# YOUR INSTRUCTIONS:
From the records below, print exactly the lines starting at the one containing "This screenshot has height=541, width=1065." and ending at the one containing "Click the request URL input field", ends included, and nothing else.

# DATA FOR THIS EXERCISE:
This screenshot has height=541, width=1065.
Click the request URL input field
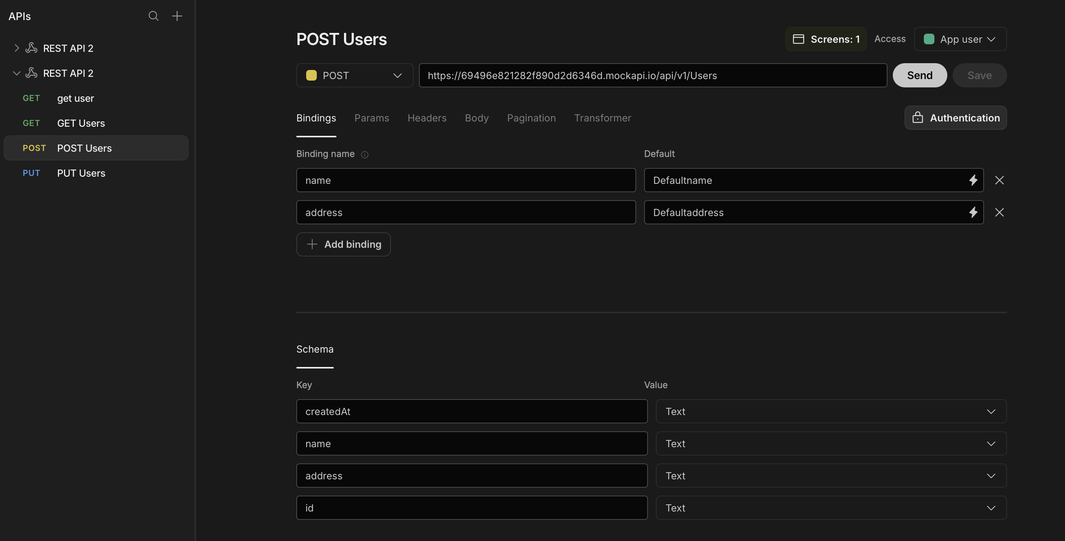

* * *

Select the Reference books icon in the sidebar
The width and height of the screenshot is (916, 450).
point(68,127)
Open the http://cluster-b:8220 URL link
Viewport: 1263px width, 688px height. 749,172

# RESPONSE BOX:
This screenshot has height=541, width=1065.
Click the request URL input field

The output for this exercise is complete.